Yoshitaka Azuma ‘Far From Asia’
April 30, 2008 by continuo
01 Toki (26:58)
02 Muratake (16:19)
03 Far From Asia (10:26)
Total time: 53:42
LP released 1982 on Nippon Columbia Ltd.
Long electronic soundscapes by Yoshitaka Azuma, who was to become one of the foremost video games incidental music composer in the 1990s and is famous today for his contribution to Panzer Dragoon Ein (see video below). His first LPs were influenced by european prog and kraut rock. 1982’s ‘Far From Asia’ uses electronic sounds familiar from Tangerine Dream or Klaus Schulze albums, though with a tenseness and uneasy feeling unique to Azuma. The genre is definitely german ambient but the style is very personal and unusual, anti-relaxing new-age, sort of. The first track ‘Toki’ is build on unsettling minimal electronic loops using mostly basic sounds – presets, so to speak.

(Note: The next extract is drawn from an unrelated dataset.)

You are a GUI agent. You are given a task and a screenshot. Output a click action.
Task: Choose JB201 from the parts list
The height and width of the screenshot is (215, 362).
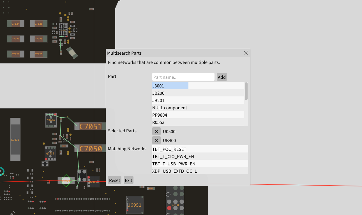pyautogui.click(x=170, y=100)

Music is sparse overall, with a few tutti moments were the music gets really loud. Sounds are half sci-fi movie style, half relaxation music, with truckloads of reverb throughout. Track #2 is a welcome follow-up, being an almost straight new-age number with beautiful melodies. The title track almost sound like film music, the major thirds reminiscent of Joe Hisaichi for instance, just a bit more weird. Very strange LP, anyway.
Discography
- Moon Light Of Asia (1981)
- Asian Wind (1981)
- Far From Asia (1982)
- Mysterious Asian Roads (1983)
- Azuma (1987)
- NHK (1989)
- + music for video games Panzer Dragoon Ein, Tokyo Dungeon, Virus
. . . . . . . . . .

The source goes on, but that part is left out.